Transcribe the line holding "Image resolution: width=750" together with every line after it, through the end of the records, exactly and with no pictures.

[[ RECORDS, beginning ]]

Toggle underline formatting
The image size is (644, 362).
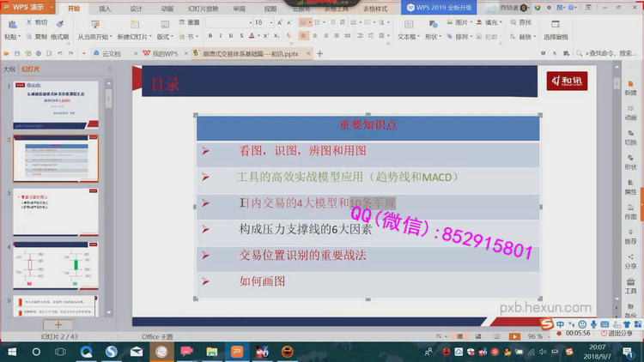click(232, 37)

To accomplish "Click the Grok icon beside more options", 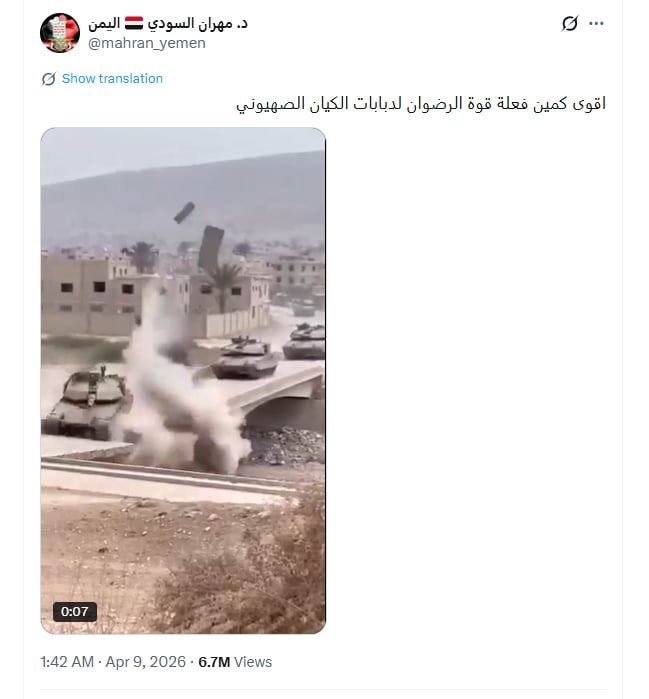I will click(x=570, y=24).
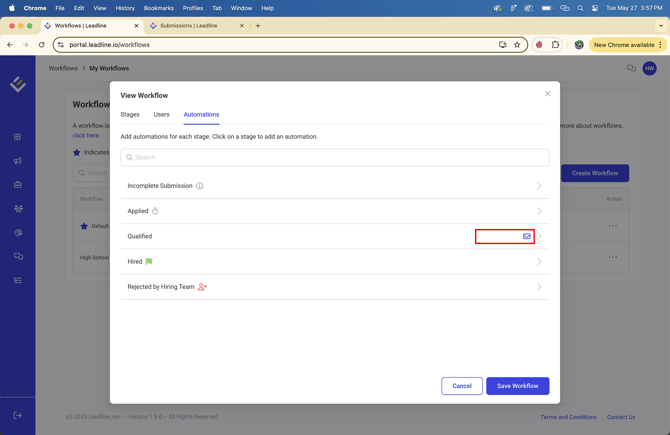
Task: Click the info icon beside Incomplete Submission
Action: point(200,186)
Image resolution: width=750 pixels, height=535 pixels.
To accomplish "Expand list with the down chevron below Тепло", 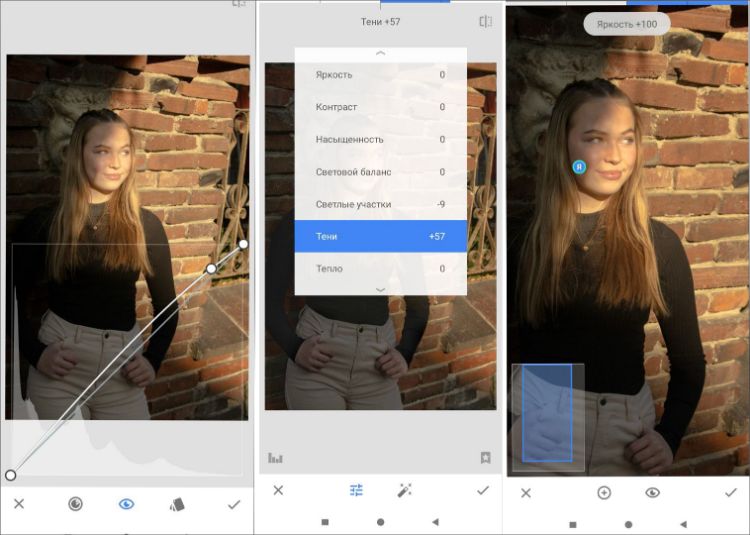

[[ RECORDS, end ]]

- THE ANSWER
Image resolution: width=750 pixels, height=535 pixels.
To accomplish "Expand list with the down chevron below Тепло", 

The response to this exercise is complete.